■ Source extract ■

-- -- --

13) If compared globally, tariffs in India are high, like recently in Saudi, it touched 1 USD Cents per kWh and in India its around 3 USD Cents. That’s a whopping difference of 3 times. What are the top reasons?

The main reason is the cost of financing, which has a major contribution to the resultant LCOE, since it is mainly Capex, which is incurred upfront and the operating costs are negligible. Another factor is the return expectation. Hence the cost of debt and the expected return on equity are the key factors.

Currency risk is another factor as Indian PPAs are rupee-denominated rather than dollar-denominated in those geographies. If all these factors are addressed, tariffs in India will be lower than those tariffs.

14) We’ve generally seen M&A’S, asset sell and acquisition model for exiting as an equity investor, but we haven’t seen a lot of IPO’S in India or abroad so, why not the green energy companies can go through the IPO route and lead successfully in India or other markets?

It’s mainly because of the nature of the business. These are not growth businesses it’s an Annuity business. This isn’t meant for IPOs because there is no upside to this business. The assets are exchanged between strategics and financial investors mainly those who are looking for yield. With every churn of investors, the yield will keep on getting compressed over the years.

15) What are the major requirements or expectations of the renewable energy sector to achieve dispatchable power on demand through a combination of solar + Wind + Energy storage? How can we achieve this technologically, and what will be the price implications etc.?

Key reforms are required that will result in making Discoms bankable and secondly open up the market of retail and C&I customers. Both are key requirements which once met, will open this RTC requirement in a big way. On the technology side, we need storage cost to come down. The combination of these factors will lead to the sector opening.

-- -- --

■ Records supplied ■

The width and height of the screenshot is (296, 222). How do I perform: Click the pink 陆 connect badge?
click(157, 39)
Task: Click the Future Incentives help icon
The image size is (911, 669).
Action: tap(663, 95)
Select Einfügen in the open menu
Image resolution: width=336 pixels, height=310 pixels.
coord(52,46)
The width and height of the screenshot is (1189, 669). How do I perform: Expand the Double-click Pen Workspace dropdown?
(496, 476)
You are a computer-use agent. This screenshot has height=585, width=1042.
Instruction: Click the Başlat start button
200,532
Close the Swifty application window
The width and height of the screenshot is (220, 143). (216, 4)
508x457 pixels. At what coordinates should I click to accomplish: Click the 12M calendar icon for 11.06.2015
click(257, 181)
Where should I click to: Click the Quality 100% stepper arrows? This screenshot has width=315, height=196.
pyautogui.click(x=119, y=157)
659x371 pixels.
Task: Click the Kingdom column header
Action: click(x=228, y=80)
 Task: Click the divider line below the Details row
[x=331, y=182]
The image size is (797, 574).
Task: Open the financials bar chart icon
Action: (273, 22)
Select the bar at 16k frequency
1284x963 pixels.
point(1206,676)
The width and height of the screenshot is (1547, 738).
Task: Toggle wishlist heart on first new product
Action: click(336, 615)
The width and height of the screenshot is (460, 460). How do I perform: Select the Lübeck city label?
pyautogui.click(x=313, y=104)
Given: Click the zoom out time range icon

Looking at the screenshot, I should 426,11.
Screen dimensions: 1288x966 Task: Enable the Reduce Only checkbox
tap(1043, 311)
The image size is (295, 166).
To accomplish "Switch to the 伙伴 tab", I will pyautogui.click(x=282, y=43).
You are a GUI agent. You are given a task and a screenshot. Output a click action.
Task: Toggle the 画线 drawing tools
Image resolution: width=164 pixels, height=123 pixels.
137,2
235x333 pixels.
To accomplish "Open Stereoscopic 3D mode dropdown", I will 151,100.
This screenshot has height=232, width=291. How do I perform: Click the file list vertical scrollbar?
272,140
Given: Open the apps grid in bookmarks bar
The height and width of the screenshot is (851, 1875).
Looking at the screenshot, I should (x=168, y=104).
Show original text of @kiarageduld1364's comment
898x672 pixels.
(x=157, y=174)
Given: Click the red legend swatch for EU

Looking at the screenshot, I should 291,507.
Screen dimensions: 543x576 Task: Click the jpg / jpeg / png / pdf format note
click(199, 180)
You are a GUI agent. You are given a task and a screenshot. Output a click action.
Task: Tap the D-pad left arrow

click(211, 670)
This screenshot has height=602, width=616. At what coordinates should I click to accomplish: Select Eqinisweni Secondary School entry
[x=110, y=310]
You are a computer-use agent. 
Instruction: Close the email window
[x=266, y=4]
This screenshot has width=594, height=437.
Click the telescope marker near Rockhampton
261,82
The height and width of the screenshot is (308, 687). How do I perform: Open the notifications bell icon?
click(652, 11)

-- -- --

■ Parts of the exercise ■
A – In the renewable energy Q&A, rewrite the paragraph beginning "The main reason is the cost of financing" as a short bulleted list that keeps its main facts.
B – Answer these questions from the renewable energy Q&A, one line each:
(i) What tariff per kWh did Saudi recently reach?
(ii) What kind of business, rather than a growth business, do the green energy companies run?
(iii) On the technology side, what needs to come down?
C – Copy out the renewable energy Q&A word for word, from "Currency risk is" to "than those tariffs.".

■ Responses ■
A –
- The cost of financing is the main reason, because it contributes heavily to the resulting LCOE.
- Costs are mainly Capex, which is paid upfront, and operating costs are negligible.
- Return expectation is another factor.
- The cost of debt and the expected return on equity are therefore the key factors.

B –
(i) 1 USD cent per kWh
(ii) An annuity business
(iii) Storage cost

C –
Currency risk is another factor as Indian PPAs are rupee-denominated rather than dollar-denominated in those geographies. If all these factors are addressed, tariffs in India will be lower than those tariffs.